By Talaera Talks on Nov 8, 2022 8:22:47 AM
There is no one theory or model of adult learning that explains everything we know about adult learners, the contexts where learning takes place, and the process of learning itself. What we do have is a mosaic of theories, models, sets of principles, and explanations that, combined, compose the knowledge base of adult learning (Merriam, 2002). And a significant piece of that mosaic is self-directed learning.
Self-directed learning (SDL) is a term that is often used in education and training circles, but what does it actually mean? In short, SDL is a form of learning that gives learners the responsibility and power to choose what they want to learn, when they want to learn it, and how they want to learn it. While this may sound like a recipe for disaster, SDL can actually be a very successful way of learning if it is implemented correctly.

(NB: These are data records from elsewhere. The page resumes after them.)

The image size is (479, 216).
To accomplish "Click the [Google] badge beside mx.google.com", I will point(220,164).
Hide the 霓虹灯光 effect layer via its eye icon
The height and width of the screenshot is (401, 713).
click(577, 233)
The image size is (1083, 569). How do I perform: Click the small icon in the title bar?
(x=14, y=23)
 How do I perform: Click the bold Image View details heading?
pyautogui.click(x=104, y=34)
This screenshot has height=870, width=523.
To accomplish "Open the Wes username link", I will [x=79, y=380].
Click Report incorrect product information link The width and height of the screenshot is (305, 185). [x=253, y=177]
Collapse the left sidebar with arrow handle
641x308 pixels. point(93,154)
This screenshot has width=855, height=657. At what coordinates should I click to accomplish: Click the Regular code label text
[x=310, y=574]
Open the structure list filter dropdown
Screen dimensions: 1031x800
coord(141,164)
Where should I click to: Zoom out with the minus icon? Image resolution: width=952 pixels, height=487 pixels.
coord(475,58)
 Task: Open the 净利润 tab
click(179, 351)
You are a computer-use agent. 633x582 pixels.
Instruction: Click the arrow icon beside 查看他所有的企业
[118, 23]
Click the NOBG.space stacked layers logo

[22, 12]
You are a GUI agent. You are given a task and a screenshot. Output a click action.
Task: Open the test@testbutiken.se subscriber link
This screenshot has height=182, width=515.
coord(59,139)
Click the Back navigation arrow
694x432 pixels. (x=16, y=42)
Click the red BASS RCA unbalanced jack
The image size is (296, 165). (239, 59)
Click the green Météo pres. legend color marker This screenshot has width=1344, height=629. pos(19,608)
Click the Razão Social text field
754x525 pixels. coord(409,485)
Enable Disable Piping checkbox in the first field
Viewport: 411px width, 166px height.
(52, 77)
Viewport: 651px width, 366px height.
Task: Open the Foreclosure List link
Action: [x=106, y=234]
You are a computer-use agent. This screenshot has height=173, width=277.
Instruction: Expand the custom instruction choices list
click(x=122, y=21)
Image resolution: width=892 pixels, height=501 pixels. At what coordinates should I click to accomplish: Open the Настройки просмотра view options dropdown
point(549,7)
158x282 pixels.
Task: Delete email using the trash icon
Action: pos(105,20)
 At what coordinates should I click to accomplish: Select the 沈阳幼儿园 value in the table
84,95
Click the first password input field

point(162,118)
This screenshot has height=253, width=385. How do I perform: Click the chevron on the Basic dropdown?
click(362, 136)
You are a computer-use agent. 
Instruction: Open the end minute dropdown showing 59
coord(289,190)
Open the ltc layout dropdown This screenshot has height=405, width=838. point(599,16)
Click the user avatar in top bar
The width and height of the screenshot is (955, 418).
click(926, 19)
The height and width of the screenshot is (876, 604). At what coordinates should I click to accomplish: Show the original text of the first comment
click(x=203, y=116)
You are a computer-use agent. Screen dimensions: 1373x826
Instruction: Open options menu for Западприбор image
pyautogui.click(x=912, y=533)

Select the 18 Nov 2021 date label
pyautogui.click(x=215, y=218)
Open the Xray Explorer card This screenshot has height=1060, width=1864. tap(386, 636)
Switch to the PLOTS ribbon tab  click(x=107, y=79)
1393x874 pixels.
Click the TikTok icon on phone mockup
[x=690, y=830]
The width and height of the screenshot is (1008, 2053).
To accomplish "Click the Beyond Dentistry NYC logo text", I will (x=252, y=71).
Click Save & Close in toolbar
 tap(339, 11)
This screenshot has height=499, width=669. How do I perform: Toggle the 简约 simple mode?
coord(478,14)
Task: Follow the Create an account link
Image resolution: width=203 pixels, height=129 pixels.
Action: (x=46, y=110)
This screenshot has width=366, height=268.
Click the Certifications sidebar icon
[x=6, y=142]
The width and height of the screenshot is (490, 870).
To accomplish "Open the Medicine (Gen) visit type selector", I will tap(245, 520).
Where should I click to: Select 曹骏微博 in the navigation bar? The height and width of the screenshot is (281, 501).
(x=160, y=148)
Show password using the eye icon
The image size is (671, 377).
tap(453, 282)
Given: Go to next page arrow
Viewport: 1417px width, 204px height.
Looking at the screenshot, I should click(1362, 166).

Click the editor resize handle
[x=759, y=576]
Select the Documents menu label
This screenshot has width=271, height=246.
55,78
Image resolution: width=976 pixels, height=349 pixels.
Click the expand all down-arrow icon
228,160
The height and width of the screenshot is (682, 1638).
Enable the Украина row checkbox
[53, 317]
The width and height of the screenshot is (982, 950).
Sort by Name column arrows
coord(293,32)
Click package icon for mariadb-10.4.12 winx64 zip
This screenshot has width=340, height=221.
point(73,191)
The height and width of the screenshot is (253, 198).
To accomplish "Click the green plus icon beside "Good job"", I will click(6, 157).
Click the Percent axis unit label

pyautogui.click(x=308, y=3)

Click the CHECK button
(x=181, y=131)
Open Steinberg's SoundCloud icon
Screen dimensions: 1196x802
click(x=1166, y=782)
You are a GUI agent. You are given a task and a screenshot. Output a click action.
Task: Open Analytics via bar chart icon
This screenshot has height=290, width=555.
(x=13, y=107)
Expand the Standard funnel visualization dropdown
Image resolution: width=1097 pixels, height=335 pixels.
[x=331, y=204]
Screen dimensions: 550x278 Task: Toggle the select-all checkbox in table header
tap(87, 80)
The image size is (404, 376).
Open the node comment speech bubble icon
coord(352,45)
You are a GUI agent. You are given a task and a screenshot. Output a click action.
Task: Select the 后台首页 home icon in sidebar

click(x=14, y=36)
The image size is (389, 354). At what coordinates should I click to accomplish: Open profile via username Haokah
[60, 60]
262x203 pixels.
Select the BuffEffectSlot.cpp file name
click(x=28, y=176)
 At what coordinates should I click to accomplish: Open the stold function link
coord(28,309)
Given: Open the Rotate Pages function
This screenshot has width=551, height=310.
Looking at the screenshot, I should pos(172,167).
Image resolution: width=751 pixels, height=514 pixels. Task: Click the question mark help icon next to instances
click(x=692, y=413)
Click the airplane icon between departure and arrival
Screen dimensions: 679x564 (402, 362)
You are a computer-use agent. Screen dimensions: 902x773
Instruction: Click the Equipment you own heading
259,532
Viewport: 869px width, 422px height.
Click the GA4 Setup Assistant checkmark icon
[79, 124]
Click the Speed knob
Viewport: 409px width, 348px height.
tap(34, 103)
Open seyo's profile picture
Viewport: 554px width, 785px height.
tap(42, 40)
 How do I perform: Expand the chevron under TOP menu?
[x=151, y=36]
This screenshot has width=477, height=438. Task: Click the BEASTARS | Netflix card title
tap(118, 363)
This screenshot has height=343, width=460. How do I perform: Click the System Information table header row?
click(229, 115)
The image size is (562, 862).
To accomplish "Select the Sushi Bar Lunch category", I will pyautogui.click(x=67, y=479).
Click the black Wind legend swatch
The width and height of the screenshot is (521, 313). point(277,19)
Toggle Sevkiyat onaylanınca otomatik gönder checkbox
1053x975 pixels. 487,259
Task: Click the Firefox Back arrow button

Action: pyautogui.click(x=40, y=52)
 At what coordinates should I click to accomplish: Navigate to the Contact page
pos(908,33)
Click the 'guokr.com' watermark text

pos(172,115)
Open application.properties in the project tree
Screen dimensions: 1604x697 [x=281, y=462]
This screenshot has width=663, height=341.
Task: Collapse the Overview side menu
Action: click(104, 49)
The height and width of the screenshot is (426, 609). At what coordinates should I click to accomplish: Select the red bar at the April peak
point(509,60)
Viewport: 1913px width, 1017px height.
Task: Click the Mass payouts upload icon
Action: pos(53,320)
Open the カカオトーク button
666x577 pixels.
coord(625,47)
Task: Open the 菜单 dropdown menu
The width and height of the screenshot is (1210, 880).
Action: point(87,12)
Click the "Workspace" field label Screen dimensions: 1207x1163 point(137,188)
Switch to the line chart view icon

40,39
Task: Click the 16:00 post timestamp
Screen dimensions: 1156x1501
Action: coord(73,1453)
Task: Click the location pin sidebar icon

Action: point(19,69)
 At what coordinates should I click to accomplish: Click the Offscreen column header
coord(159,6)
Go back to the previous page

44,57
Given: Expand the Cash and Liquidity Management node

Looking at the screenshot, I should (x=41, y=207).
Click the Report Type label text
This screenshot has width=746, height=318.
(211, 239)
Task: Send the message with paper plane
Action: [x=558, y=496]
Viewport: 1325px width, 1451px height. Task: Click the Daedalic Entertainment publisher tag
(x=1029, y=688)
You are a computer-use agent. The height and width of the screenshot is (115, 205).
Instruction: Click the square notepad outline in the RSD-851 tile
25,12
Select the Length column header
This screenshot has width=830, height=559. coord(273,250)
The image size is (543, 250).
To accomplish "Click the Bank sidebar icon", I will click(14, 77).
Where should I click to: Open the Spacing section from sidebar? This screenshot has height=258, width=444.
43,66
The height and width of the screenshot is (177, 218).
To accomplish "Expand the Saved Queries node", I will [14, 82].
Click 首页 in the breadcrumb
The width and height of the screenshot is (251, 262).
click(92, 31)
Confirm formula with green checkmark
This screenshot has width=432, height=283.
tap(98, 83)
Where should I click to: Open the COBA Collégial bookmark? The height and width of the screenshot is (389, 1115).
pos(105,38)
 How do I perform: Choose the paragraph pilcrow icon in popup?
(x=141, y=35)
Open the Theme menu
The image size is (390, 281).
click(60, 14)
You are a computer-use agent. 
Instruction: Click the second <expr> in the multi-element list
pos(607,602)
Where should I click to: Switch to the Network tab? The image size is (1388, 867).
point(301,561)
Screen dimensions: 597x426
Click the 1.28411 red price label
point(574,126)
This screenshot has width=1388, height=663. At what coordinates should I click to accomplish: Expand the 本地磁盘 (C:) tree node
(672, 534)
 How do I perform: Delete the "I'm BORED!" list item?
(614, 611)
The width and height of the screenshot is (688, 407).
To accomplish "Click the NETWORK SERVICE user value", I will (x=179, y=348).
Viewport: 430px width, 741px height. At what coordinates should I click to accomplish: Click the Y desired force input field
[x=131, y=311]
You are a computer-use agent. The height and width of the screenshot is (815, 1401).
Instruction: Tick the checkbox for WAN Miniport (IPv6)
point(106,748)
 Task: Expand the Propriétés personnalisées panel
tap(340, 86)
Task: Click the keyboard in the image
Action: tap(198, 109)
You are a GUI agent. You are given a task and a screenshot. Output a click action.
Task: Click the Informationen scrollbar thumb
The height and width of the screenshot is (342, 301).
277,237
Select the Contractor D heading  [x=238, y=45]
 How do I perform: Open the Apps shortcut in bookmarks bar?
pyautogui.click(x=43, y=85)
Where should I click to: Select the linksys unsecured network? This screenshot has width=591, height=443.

In this new Talaera Talks episode, we talk with Lavinia Mehedintu, creator of L&D newsletter Offbeat, and explore what SDL is, how to implement it successfully across the organization, and how to foster learning autonomy.
What is self-directed learning?
Self-directed learning is a process where individuals take the initiative to identify their own learning goals, choose how they will achieve those goals, and then evaluate their progress (Knowles, 1975). This type of learning can be formal or informal, and it can happen inside or outside of a traditional educational setting.
SDL involves identifying human and material resources for learning, choosing and implementing appropriate learning strategies, and evaluating learning outcomes. It is about taking responsibility for, and control of, their own learning.
Self-directed learning can take different shapes and it can be implemented in a variety of ways, depending on the needs, goals, context, resources available, and preferences of the learner.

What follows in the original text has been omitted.